Un principio fundamental en el cual se apoya la acreditación de alta calidad, en el marco de la autonomía universitaria, es indudablemente el de la voluntariedad del acto mediante el cual la universidad respectiva lleva a cabo sus procesos de autoevaluación, con miras a la evaluación externa de pares, que le pueda conducir finalmente a dicha acreditación. Cuando ésta deja de ser voluntaria y pasa a convertirse en un acto obligatorio, de forzoso acatamiento como lo estableció el PND en su artículo 222, se pierde de fondo el espíritu y la filosofía que subyace a la misma, reventando de paso la libertad y autodeterminación que el constituyente primario le otorgó a las universidades en el artículo 69 de la Constitución política de Colombia.
La demanda de inconstitucionalidad sobre el artículo 222 mencionado, sumada a las tutelas de profesores de la Universidad Pedagógica Nacional, que reclaman por la ausencia de procesos participativos en el diseño de las normas precitadas, muy probablemente arrojen resultados que preserven de fondo el núcleo esencial de la autonomía universitaria. Mientras tanto, las movilizaciones por parte de la comunidad universitaria no se deben hacer esperar. Señores miembros del SUE, es evidente que existe una intención manifiesta por parte de las agencias del Ministerio de Educación Nacional en el sentido de favorecer, con programas como SER PILO PAGA DOCENTE, a las universidades privadas que ahora encuentran un gran negocio y no se han hecho esperar para crear licenciaturas (6 en la U. de los Andes, 4 en la U. del Rosario y 2 en la U. de La Sabana). Alguien tendrá que explicar al pueblo colombiano y a los órganos de control cómo se hizo posible que los dineros públicos (en su mayoría provenientes de impuestos pagados por todos los colombianos) fueran a parar a las arcas de las universidades privadas, porque si en el caso del programa SER PILO PAGA cerca del 85% de los recursos se canalizaron a las universidades privadas, en este caso particular de la formación de licenciados la proporción muy probablemente será mayor.

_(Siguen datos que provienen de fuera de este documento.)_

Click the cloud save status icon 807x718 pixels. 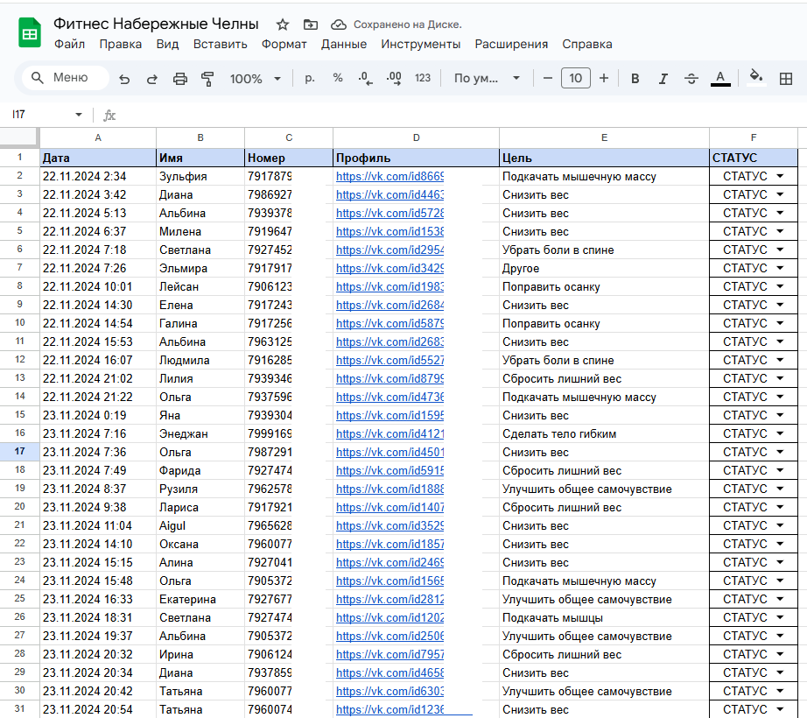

Hoy son los programas formadores de educadores los afectados por la vulneración flagrante a la autonomía universitaria (incluidos los posgrados en educación), mañana quizás serán los programas de Derecho y después los otros. ¿Hasta cuándo se seguirá practicando “servidumbre voluntaria” ante la arremetida de reformas que en forma de cascada están desvertebrando de manera agresiva lo poco que queda de UNIVERSIDAD?

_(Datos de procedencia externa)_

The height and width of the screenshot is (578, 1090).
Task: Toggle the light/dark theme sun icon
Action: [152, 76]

Hoy retoma vigencia lo escrito por este servidor el 17 de septiembre de 2015, publicado en El Observatorio de la Universidad colombiana (ver): “CARTA ABIERTA a los integrantes del Sistema Universitario Estatal SUE y a los miembros de la Asociación colombiana de Universidades ASCUN”.

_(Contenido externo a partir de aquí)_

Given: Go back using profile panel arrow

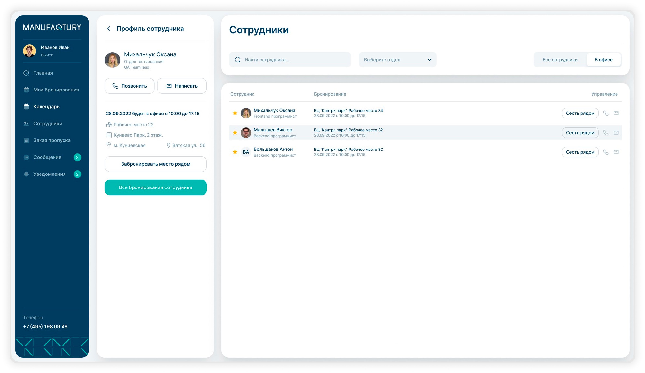Looking at the screenshot, I should (109, 29).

Coda: Pregunto a los integrantes del CESU ¿En qué quedó el pomposo documento del ACUERDO POR LO SUPERIOR 2034. Propuesta de política pública para la excelencia de la educación superior en Colombia en el escenario de la paz? ¿Todo se redujo a un distractor más para impactar en la opinión pública? ¿Quién asume los costos del trabajo efectuado durante varios años que implicó el esfuerzo denodado de muchos actores y que si bien no correspondió en esencia a lo que desde mi singular perspectiva exige una política pública, si hubiese podido reorientarse para alcanzar el cometido? ¿En qué va el trabajo de Mesas del CESU para avanzar en dicha “Política pública”?